P00 INFO: [DRY-RUN] repo1: expire adhoc backup set 20251217-095505F, 20251217-095505F_20251217-095807I
P00 INFO: [DRY-RUN] repo1: remove expired backup 20251217-095505F_20251217-095807I
P00 INFO: [DRY-RUN] repo1: remove expired backup 20251217-095505F
P00 INFO: [DRY-RUN] expire command end: completed successfully
The expire --set option allows you to remove a backup set and all dependent backups (in this case, the incremental one), but the WAL archives are not expired.
Indeed, WAL archives older than the oldest backup are not expired until the retention policy has been met.
This is done to ensure that streaming replicas still have access to older WAL segments that they may need to catch up.
Until this new feature was introduced, the only available option was to adjust the retention settings. In this case, you would count the number of full backups (two), subtract one, and then adjust --repo1-retention-full=1.
$ pgbackrest expire --stanza=demo --repo1-retention-full=1 --dry-run
P00 INFO: [DRY-RUN] expire command begin 2.57.0: ...
P00 INFO: [DRY-RUN] repo1: expire full backup set 20251217-095505F, 20251217-095505F_20251217-095807I
P00 INFO: [DRY-RUN] repo1: remove expired backup 20251217-095505F_20251217-095807I
P00 INFO: [DRY-RUN] repo1: remove expired backup 20251217-095505F
P00 INFO: [DRY-RUN] repo1: 18-1 remove archive, start = 0000000100000000, stop = 00000001000000010000008F
P00 INFO: [DRY-RUN] expire command end: completed successfully
If you compare both outputs, you will see that the WAL archives would now be expired. This is a perfectly valid approach, but let’s be honest: it is not very user-friendly, as it requires knowing the current retention settings and adjusting them manually.
$ pgbackrest version
pgBackRest 2.58.0dev
The new feature introduces a --oldest option for the expire command, which expires the oldest full backup set that can be removed (that is, as long as at least one newer full backup remains). This is equivalent to manually decrementing the retention by one, but it is computed automatically. All backups related to the expired full backup set (both differential and incremental) are also expired.
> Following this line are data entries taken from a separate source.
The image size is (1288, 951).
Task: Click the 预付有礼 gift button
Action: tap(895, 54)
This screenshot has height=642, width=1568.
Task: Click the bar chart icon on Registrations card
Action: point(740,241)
When this option is used, archive retention is also temporarily adjusted so that WAL archives associated with the expired backups can be removed in the same run.
$ pgbackrest expire --stanza=demo --oldest
P00 INFO: expire command begin 2.58.0dev: ...
P00 INFO: repo1: expire full backup set 20251217-095505F, 20251217-095505F_20251217-095807I
P00 INFO: repo1: remove expired backup 20251217-095505F_20251217-095807I
P00 INFO: repo1: remove expired backup 20251217-095505F
P00 INFO: repo1: 18-1 remove archive, start = 0000000100000000, stop = 00000001000000010000008F
P00 INFO: expire command end: completed successfully
This option should be particularly useful for users who want to expire the earliest backup in order to free up space. Since, in this scenario, users will almost always want the corresponding WAL archives to be expired as well, the option internally adjusts archive retention to remove WAL archives that precede the oldest retained full backup.
This option only works if at least one full backup would remain:
$ pgbackrest info
...
wal archive min/max (18): 000000010000000100000090/000000010000000300000038
full backup: 20251217-095902F
wal start/stop: 000000010000000100000090 / 000000010000000100000090
incr backup: 20251217-095902F_20251217-100124I
wal start/stop: 000000010000000200000013 / 000000010000000200000013
backup reference total: 1 full
$ pgbackrest expire --stanza=demo --oldest
P00 WARN: repo1: expire oldest requested but no eligible full backup to expire
Conclusion
The --oldest option addresses a long-standing usability gap by making it trivial to expire the oldest full backup when disk space is tight, without modifying retention settings.
This change comes from a feature request in GitHub issue #2666 and should make a previously awkward operation simpler and safer.